**Work instruction:** Reproduce exactly the line with "Viewport: 952px width, 636px" and the lines after it. Stop at the last line of the data and include nothing else.

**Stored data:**

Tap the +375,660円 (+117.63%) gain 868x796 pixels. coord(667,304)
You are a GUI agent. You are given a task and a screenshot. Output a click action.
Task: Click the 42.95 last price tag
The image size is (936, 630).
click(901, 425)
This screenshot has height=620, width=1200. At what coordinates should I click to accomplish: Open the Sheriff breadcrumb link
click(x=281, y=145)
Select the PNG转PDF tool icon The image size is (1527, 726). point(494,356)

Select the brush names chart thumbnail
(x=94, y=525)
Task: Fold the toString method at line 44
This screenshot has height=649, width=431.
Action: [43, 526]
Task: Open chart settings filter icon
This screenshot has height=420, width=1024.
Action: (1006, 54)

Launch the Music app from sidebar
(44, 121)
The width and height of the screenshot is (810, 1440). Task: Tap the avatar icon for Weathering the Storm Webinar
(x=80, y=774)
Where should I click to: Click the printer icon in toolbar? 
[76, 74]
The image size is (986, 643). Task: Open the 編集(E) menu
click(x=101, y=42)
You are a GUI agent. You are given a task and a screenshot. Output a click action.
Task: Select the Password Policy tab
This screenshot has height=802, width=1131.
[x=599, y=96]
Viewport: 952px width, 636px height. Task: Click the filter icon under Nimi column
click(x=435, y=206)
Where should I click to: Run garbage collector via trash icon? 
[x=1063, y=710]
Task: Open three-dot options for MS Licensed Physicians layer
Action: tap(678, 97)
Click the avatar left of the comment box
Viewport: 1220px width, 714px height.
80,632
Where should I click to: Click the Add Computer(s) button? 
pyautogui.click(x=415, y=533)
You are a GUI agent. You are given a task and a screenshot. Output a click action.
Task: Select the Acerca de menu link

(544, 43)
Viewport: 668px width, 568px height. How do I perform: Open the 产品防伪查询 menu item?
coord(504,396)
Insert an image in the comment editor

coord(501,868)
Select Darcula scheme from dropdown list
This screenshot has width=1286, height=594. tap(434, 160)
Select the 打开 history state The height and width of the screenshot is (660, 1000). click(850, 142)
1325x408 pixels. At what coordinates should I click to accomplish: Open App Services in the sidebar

**Solution to this task:**
Viewport: 952px width, 636px height. Task: Click the filter icon under Nimi column
click(x=435, y=206)
Where should I click to: Run garbage collector via trash icon? 
[x=1063, y=710]
Task: Open three-dot options for MS Licensed Physicians layer
Action: tap(678, 97)
Click the avatar left of the comment box
Viewport: 1220px width, 714px height.
80,632
Where should I click to: Click the Add Computer(s) button? 
pyautogui.click(x=415, y=533)
You are a GUI agent. You are given a task and a screenshot. Output a click action.
Task: Select the Acerca de menu link

(544, 43)
Viewport: 668px width, 568px height. How do I perform: Open the 产品防伪查询 menu item?
coord(504,396)
Insert an image in the comment editor

coord(501,868)
Select Darcula scheme from dropdown list
This screenshot has width=1286, height=594. tap(434, 160)
Select the 打开 history state The height and width of the screenshot is (660, 1000). click(850, 142)
1325x408 pixels. At what coordinates should I click to accomplish: Open App Services in the sidebar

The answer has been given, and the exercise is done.